Paroisses, communautés et seigneuries : Campuac
Atlas du Rouergue
Écrit par Jean-Yves Bou et publié le 15 Oct 2016
8 minutes de lecture
Paroisses, communautés et seigneuries, le cas de Campuac
(article publié dans le Bulletin du Cercle Généalogique du Rouergue numéro 85 en juillet 2013)
La commune actuelle fut créée en 1853 par détachement de Villecomtal. Une première commune de Campuac avait été créée pendant la période révolutionnaire et réunie à celle de Villecomtal en 1832. Sous l’Ancien régime, le territoire actuel de la commune était partagé entre trois paroisses, mais surtout, il était éclaté en une multitude de fragments de communautés et de seigneuries.
CARTE 1 : les anciennes paroisses
La carte représentant les limites des anciennes paroisses sur le territoire de la commune actuelle de Campuac a été relativement facile à réaliser.
Dans l’enquête épiscopale de 1771, le curé déclare que 19 lieux-dits dépendaient de Campuac. La liste de Grimaldi dans les Bénéfices du diocèse de Rodez donne 20 noms. Deux d’entre eux ne correspondent pas : Saint-Rames (paroisse de Golinhac) et La Malvinie (non identifié).

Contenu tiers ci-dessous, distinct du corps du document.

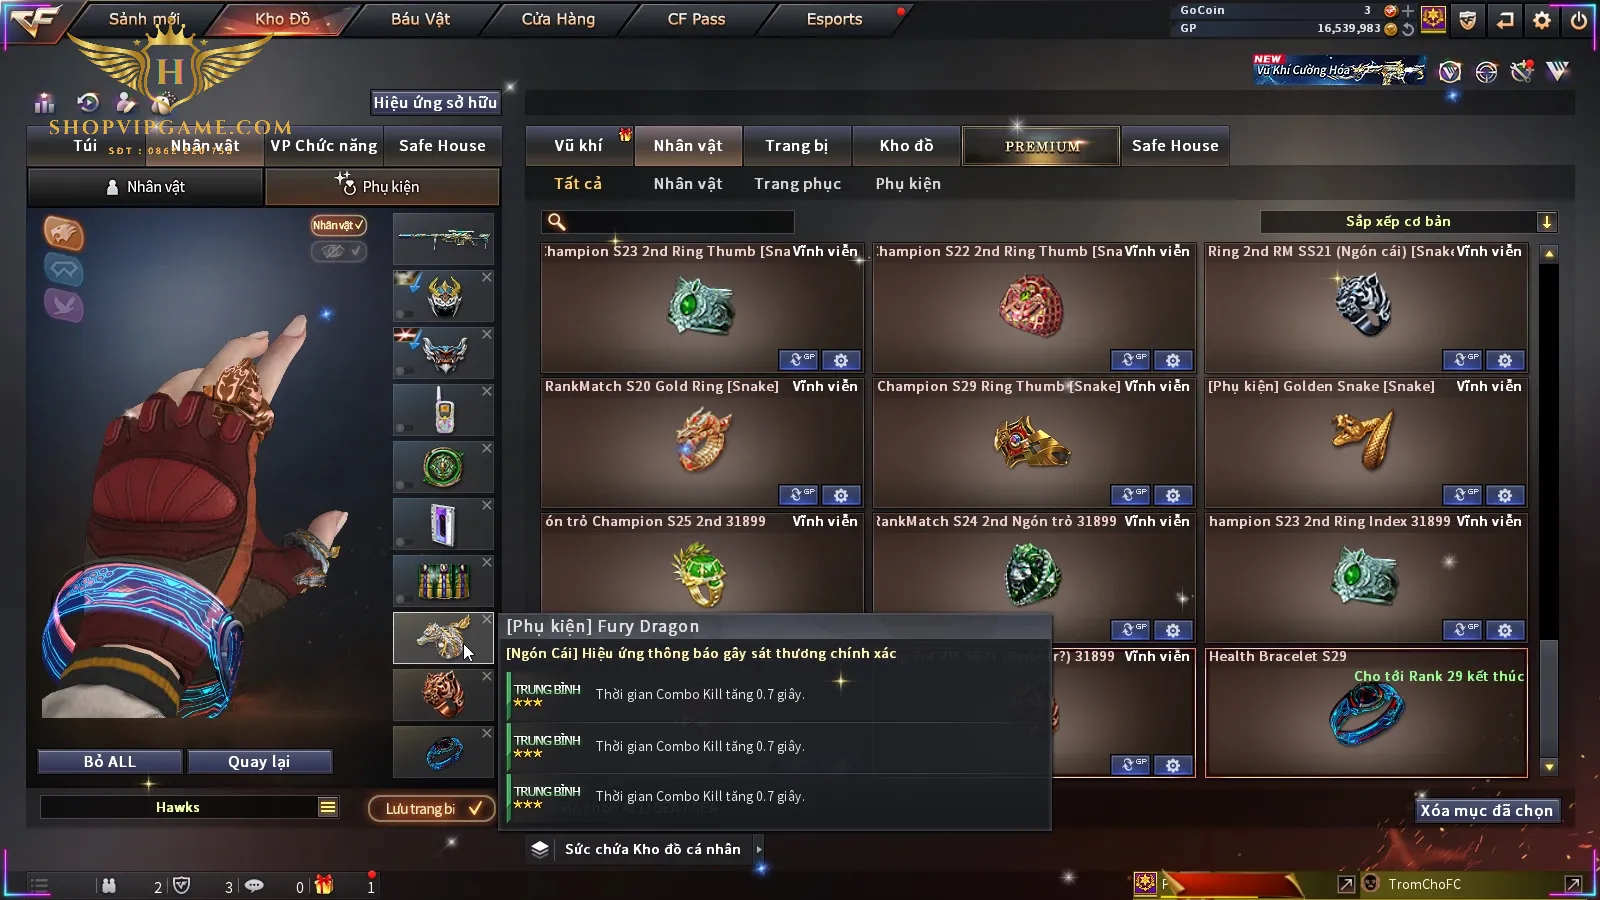Expand the TromChoFC chat panel arrow
The width and height of the screenshot is (1600, 900).
coord(1573,884)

La carte de Cassini montre 17 des 18 autres lieux cités par Grimaldi. Il y manque « Eliqui », qui s’avère être Le Cliqui, aujourd’hui dans la commune de Villecomtal.
Des sondages dans les registres paroissiaux de Campuac (BMS, 1734-1736, 1744-45, 1773-1776 et 1788-1791) confirment globalement la liste et permettent d’ajouter 5 noms de lieux, des métairies sans doute habitées temporairement.

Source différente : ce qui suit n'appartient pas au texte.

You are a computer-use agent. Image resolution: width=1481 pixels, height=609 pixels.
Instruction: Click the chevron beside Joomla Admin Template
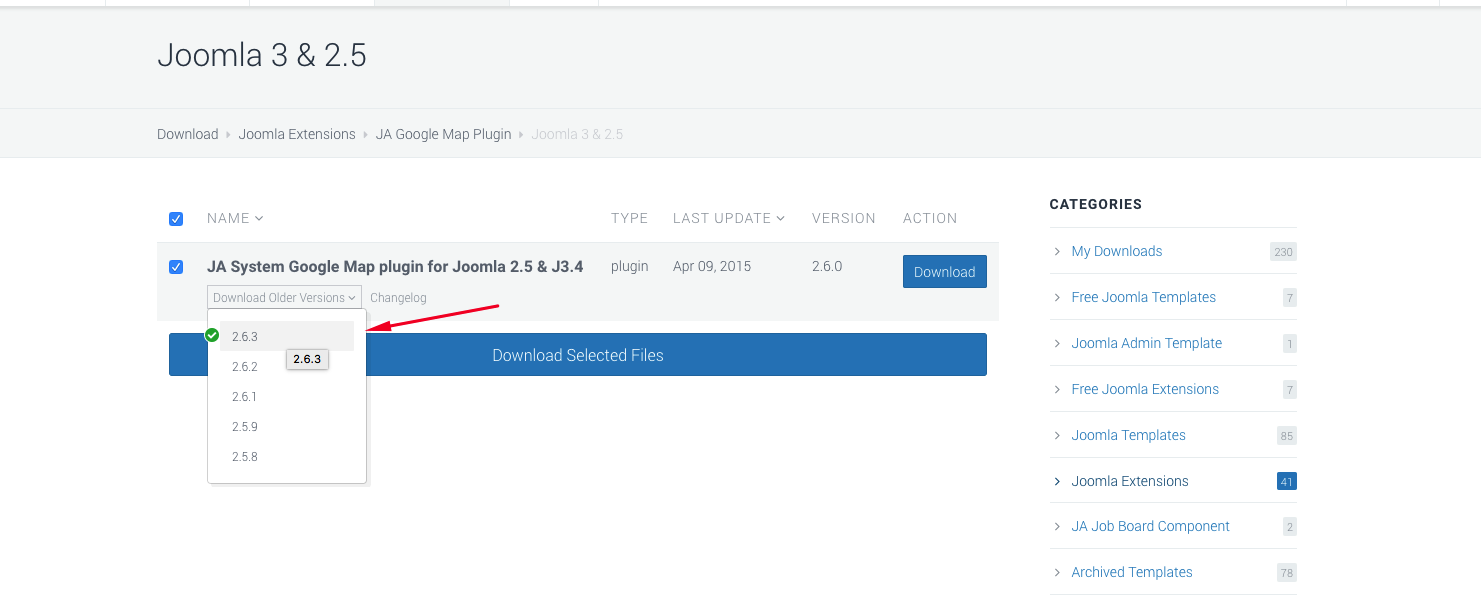click(x=1058, y=343)
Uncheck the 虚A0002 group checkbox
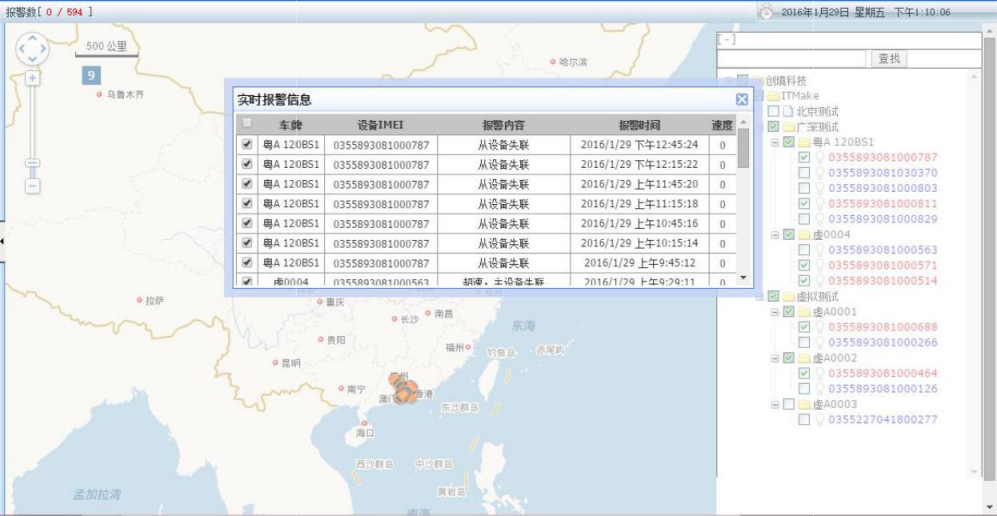 coord(789,358)
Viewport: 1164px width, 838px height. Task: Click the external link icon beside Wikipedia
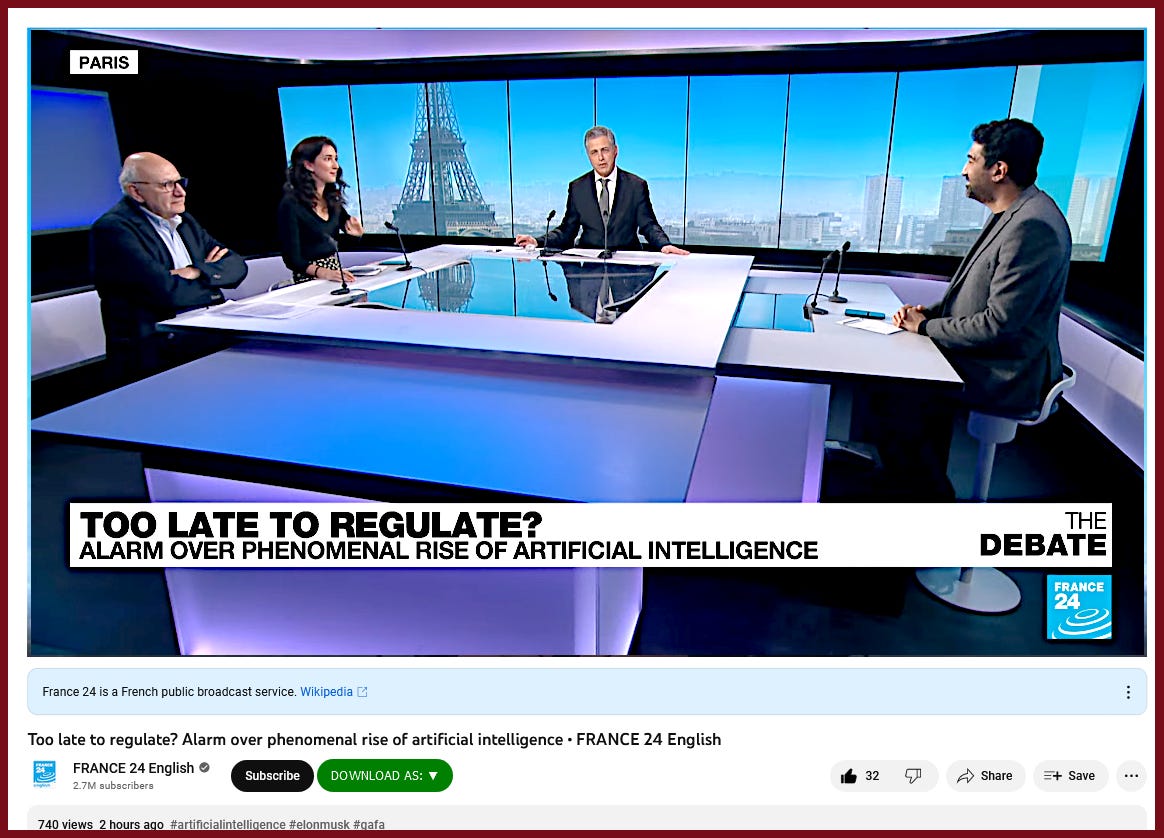pos(362,692)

Deux listes de 1802 (A.D.12, 2 V 15) donnent 18 noms avec le nombre de maisons.
On obtient ainsi la liste suivante, pour une population totale d’environ 600 habitants : Maisons, hameaux et villages (maisons, 1802, A.D.12, 2 V 15) : Anterrieux (1), La Brévarie (La Barbarie), Le Barthas (4), La Bessière (8), Les Cadès (BMS), Campuac (30), Caroul, Causseran (5, Gauzeran), La Caze (4), Le Cliqui (1), Comès (13), Le Cros (1), Ferriès (Farriès, 10), La Force (1), Le Fouillet (1), La Garrigue (11), Le Maynié (7), Les Monts (17), Orsières (2), Le Pouget (une mention BMS), La Pradelle (3), La Roussille (1), Tauriac (une mention BMS), Teissières.

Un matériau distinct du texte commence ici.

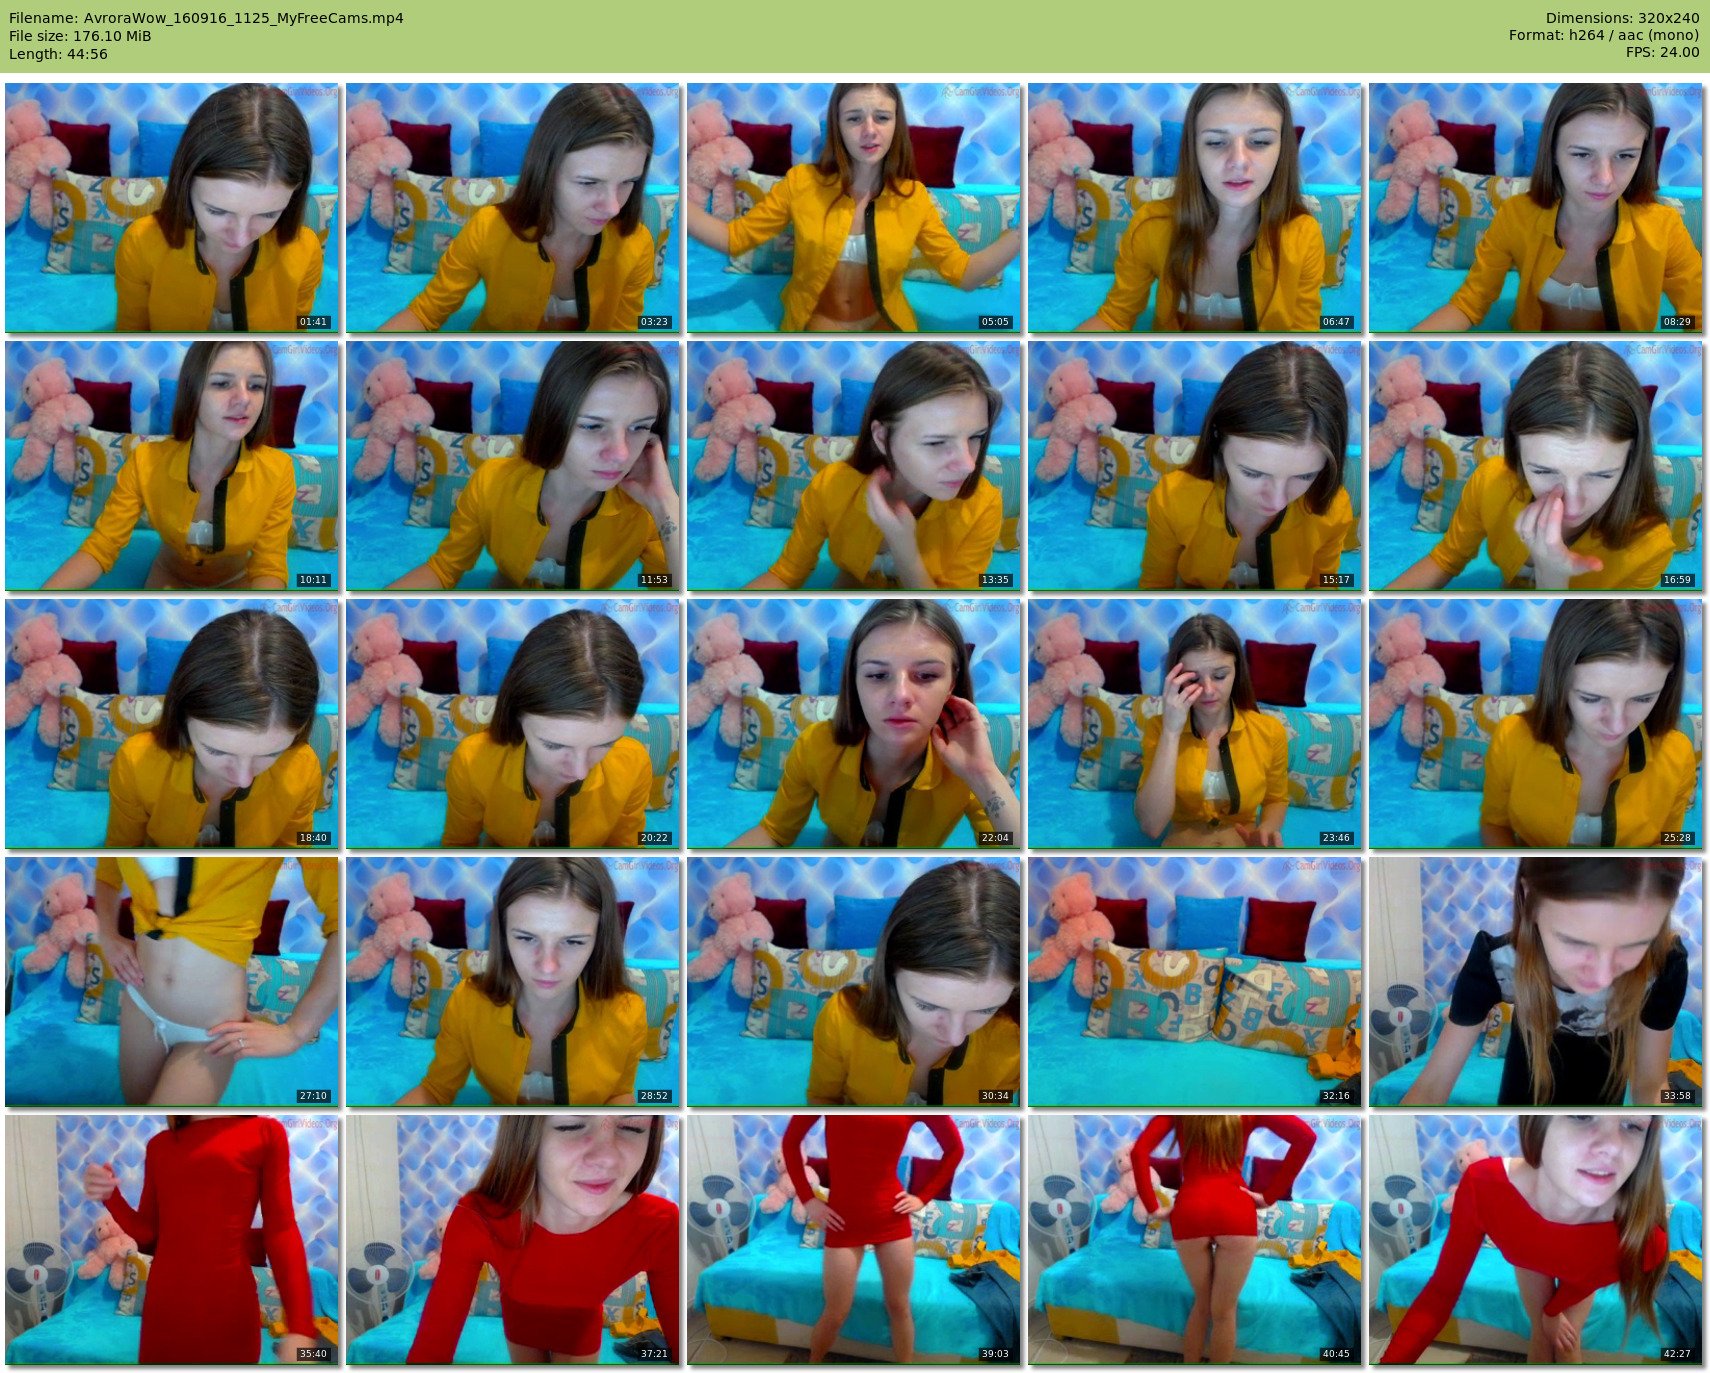Viewport: 1710px width, 1373px height.
Task: Choose the 16:59 thumbnail
Action: coord(1536,466)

Deux domaines, Anterrieux et Le Cliqui, sont dans la commune actuelle de Villecomtal. Les autres lieux sont dans celle de Campuac.
La même démarche a permis de constater que le nord-ouest de la commune relevait de la paroisse de Golinhac et que deux hameaux du sud-est dépendaient de Saint-Géniez-des-Ers.
La plupart des limites paroissiales tracées sur la carte reprennent celles des communes actuelles. Elles pouvaient évidemment être légèrement différentes sous l’Ancien régime. D’autres limites ont été imaginées pour cette carte. Ainsi, pour séparer le territoire de Fraunac et Roumanettes, j’ai suivi le tracé de deux ruisseaux, qui entaillent profondément le plateau. Pour dessiner la limite entre la paroisse de Golinhac et celle de Campuac, j’ai choisi de suivre la D 904 qui correspond à l’ancienne « estrade d’Antraygues à Villecomtal ». Pour le territoire d’Anterrieux et du Cliqui, c’est le bord du plateau qui a inspiré le tracé.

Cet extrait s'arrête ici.